═════ Teks Sumber ═════
Dalam menjawab pertanyaan tersebut terdapat 3 kondisi
apakah suatu perilaku bermasalah/mengganggu yang ditampilkan oleh anak sebagai
masalah anak atau masalah kakak pelayan , yaitu :
• Perilaku bermasalah merupakan
masalah anak jika anak yang
menampilkan perilaku bermasalah tersebut terhalang kebutuhannya. Perilaku
bermasalah menjadi masalah anak karena anak yang menampilkan perilaku
bermasalah tersebut yang paling merasa ‘terganggu’, terhambat, tidak nyaman
atas perilaku yang ditampilkannya.
Contoh
dari masalah anak adalah: anak yang menjadi korban kekerasan dalam rumah tangga
(KDRT), anak dengan kebutuhan khusus, misalnya: anak dengan autisme, anak
keterbelakangan mental. Dalam mengikuti kegiatan di Pelkat PA, perilaku mereka
tidak mengganggu kakak pelayan dan teman – temannya.
═════ Bahan Tersedia ═════
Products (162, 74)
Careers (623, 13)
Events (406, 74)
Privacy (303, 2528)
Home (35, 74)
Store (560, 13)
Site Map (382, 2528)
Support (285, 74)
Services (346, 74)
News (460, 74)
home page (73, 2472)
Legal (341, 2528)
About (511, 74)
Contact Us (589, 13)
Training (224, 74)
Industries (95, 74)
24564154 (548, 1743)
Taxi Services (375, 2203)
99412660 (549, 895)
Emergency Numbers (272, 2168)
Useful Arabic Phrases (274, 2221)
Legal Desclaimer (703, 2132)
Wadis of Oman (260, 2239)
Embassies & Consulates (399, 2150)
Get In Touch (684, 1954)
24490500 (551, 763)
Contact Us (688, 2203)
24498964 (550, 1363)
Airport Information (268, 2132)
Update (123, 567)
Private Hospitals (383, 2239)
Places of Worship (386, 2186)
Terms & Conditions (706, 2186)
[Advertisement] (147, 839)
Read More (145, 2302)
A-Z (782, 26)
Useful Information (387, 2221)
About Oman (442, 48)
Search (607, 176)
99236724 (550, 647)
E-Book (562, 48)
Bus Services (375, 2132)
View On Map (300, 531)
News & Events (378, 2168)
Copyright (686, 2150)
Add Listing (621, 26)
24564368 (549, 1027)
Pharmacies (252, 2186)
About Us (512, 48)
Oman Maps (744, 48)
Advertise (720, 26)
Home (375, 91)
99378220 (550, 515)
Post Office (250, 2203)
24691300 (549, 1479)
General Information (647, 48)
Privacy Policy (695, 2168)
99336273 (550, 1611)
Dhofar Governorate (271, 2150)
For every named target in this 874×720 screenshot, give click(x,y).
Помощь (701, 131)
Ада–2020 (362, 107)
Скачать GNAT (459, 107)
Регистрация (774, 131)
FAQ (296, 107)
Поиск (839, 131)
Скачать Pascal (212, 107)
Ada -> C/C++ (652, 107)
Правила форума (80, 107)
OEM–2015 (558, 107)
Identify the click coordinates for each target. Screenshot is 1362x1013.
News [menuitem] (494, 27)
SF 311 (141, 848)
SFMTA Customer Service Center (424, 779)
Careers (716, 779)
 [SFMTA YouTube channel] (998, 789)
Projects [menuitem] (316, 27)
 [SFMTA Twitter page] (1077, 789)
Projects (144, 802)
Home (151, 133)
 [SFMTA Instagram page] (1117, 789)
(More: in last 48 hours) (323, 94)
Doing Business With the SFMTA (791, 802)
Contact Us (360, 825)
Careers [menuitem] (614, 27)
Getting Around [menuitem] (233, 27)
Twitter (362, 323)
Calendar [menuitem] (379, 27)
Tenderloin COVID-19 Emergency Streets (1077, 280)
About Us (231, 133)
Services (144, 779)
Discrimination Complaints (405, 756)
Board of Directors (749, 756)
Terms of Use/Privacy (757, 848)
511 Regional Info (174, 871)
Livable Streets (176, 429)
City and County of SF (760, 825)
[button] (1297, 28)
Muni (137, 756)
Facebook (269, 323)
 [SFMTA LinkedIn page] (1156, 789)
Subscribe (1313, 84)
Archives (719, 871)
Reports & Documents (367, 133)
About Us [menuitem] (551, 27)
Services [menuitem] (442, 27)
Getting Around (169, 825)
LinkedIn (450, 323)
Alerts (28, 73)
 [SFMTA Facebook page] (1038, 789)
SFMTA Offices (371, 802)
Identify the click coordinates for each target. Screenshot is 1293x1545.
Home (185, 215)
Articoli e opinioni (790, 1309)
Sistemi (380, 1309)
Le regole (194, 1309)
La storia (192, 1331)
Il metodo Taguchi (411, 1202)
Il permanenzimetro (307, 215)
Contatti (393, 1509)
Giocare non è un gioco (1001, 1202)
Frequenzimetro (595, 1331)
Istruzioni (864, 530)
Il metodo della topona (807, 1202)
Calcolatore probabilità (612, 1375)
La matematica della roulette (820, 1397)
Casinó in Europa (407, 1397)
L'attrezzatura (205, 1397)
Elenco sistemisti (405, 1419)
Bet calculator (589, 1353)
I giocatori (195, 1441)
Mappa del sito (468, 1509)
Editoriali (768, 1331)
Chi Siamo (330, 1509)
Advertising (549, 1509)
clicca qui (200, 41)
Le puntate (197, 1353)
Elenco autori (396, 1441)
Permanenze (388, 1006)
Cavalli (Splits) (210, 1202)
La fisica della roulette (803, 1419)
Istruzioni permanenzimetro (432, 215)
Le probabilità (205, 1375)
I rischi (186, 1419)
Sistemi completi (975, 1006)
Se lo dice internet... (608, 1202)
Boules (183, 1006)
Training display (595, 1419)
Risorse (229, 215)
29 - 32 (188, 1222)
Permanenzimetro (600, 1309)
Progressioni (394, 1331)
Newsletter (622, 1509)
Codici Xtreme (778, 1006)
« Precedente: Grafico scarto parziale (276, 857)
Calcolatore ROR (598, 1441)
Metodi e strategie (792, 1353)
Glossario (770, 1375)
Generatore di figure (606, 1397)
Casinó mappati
═════
__Tugas Dikerjakan__
Tentukan apakah setiap pernyataan di bawah ini sesuai dengan teks tentang perilaku bermasalah anak. Jawab ya atau tidak, lalu kutip kata-kata dari teks yang menjadi penentunya.
1. Teks menyebutkan ada tiga kondisi untuk menjawab pertanyaan tersebut.
2. Perilaku bermasalah menjadi masalah anak karena kakak pelayan yang paling merasa terganggu.
3. Di Pelkat PA, perilaku anak dengan kebutuhan khusus mengganggu teman-temannya.

__Jawaban Benar__
1. Ya: "terdapat 3 kondisi"
2. Tidak: "anak yang menampilkan perilaku bermasalah tersebut yang paling merasa ‘terganggu’"
3. Tidak: "perilaku mereka tidak mengganggu kakak pelayan dan teman – temannya"